Growing up in a bustling small city, it took me about 1 week to settle in for the many " waiting" moment. Waiting: to get a mat space ( 1- 1.5 hrs), for the food, for the electricity to power up ( they had improved, power trips in less now).... which did took a while for my patience to settle in. 

This trip, less of " Out & About"... rather more of " In & About".

Why make so much effort to Mysore when i could have get my practice done back home?
I have to say, because it does make a huge difference. If you have been to Singapore, you may have experience how overwhelming distractions can be.

I'm still on a long road of the learning journey, i'm brutally honest that my absorption ability is greatly limited.
Injecting myself into the community in Mysore for short-term, carrying an intention to travel further and deeper into the other untouched corner of my inner world.

Does it worth the effort making a trip to Mysore, while stopping the flow of income and comfort?
Why do yoga,  its way too difficult?
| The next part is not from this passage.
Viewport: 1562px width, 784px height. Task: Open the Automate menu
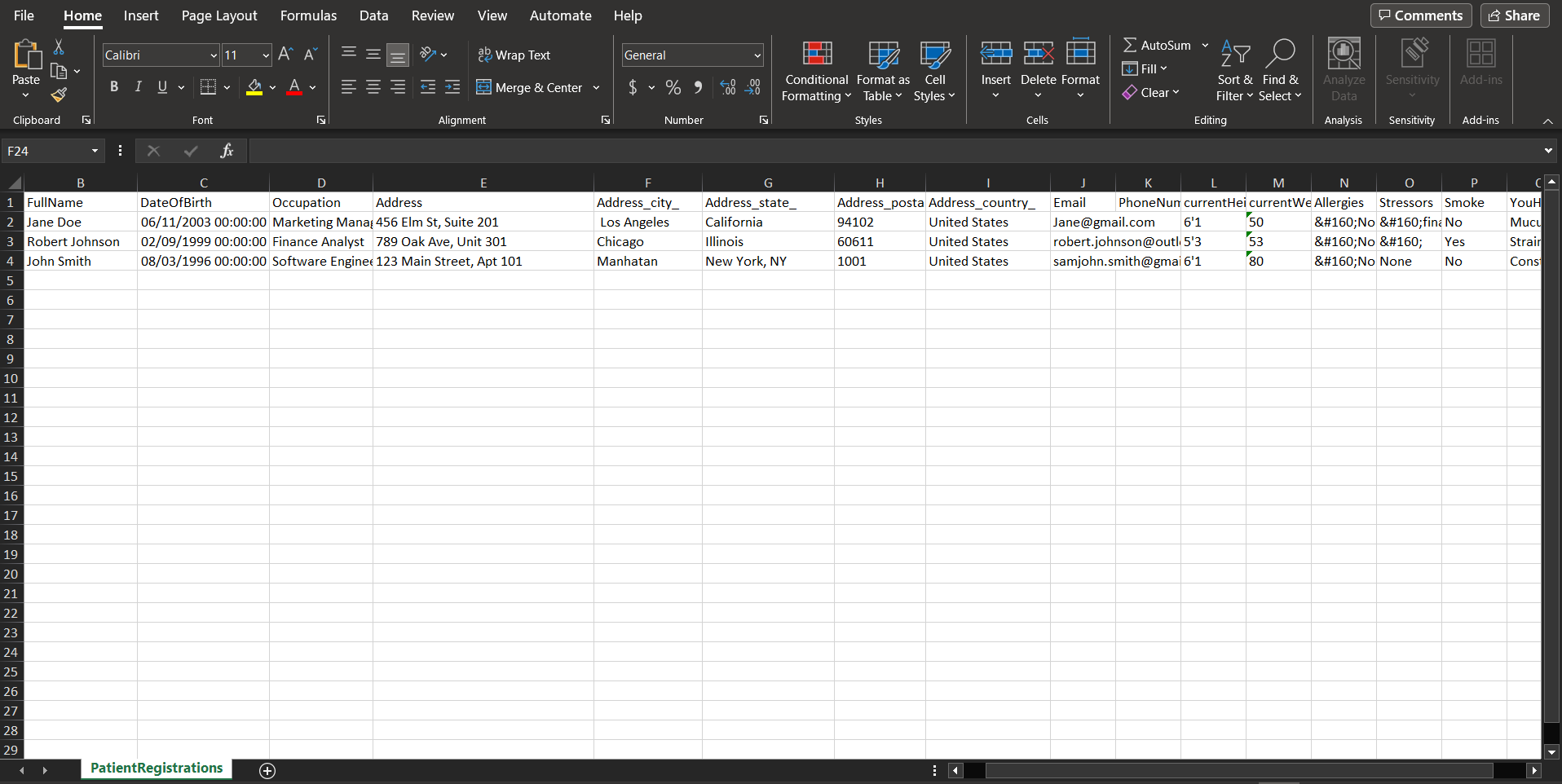tap(560, 15)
The practice is demanding, the poses are crazy... why bother doing it?

Those who were seen dancing 
were thought to be insane by
those who could not hear the music.

I particularly love this sentence by Friedrich Nietzsche. For we who understood, do not bother to further explain. For those who don't understand, any explanation would be redundant. 
Life is just self-explanatory. We don't talk through it, we experience. 
We don't choose either the easy or difficult task. We choose to do the right thing.
Picking the right thing neither necessarily is challenging nor easy--- its taking the next step that creates ripples of love ( not fear). 

I was reading this page by Malcolm Gladwell--- while he was exploring the idea of " desirable difficulties."  
In it, he mentioned that " to overcome a hurdle, we will overcome it better when we are force to think a little harder."
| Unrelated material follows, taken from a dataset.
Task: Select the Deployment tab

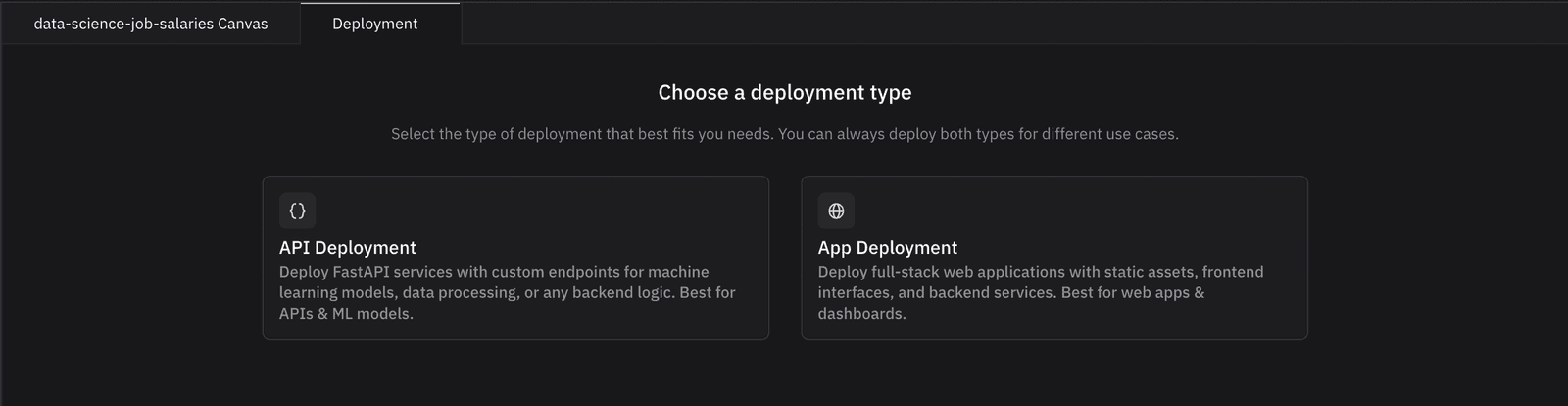Action: click(x=374, y=24)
Whether we are talking about the " disgustingly challenging" poses planted through the whole yoga sequence; or in life...
When we spend a little more effort and a little more time for a moment, we are receiving better chance of making a right choice for ourselves. 

We have all the time in the world to do the things we find meaning in doing.
We've no time to spare for the things we don't connect with. 

I guess in the relativity of time, we all experience this... always. Don't you?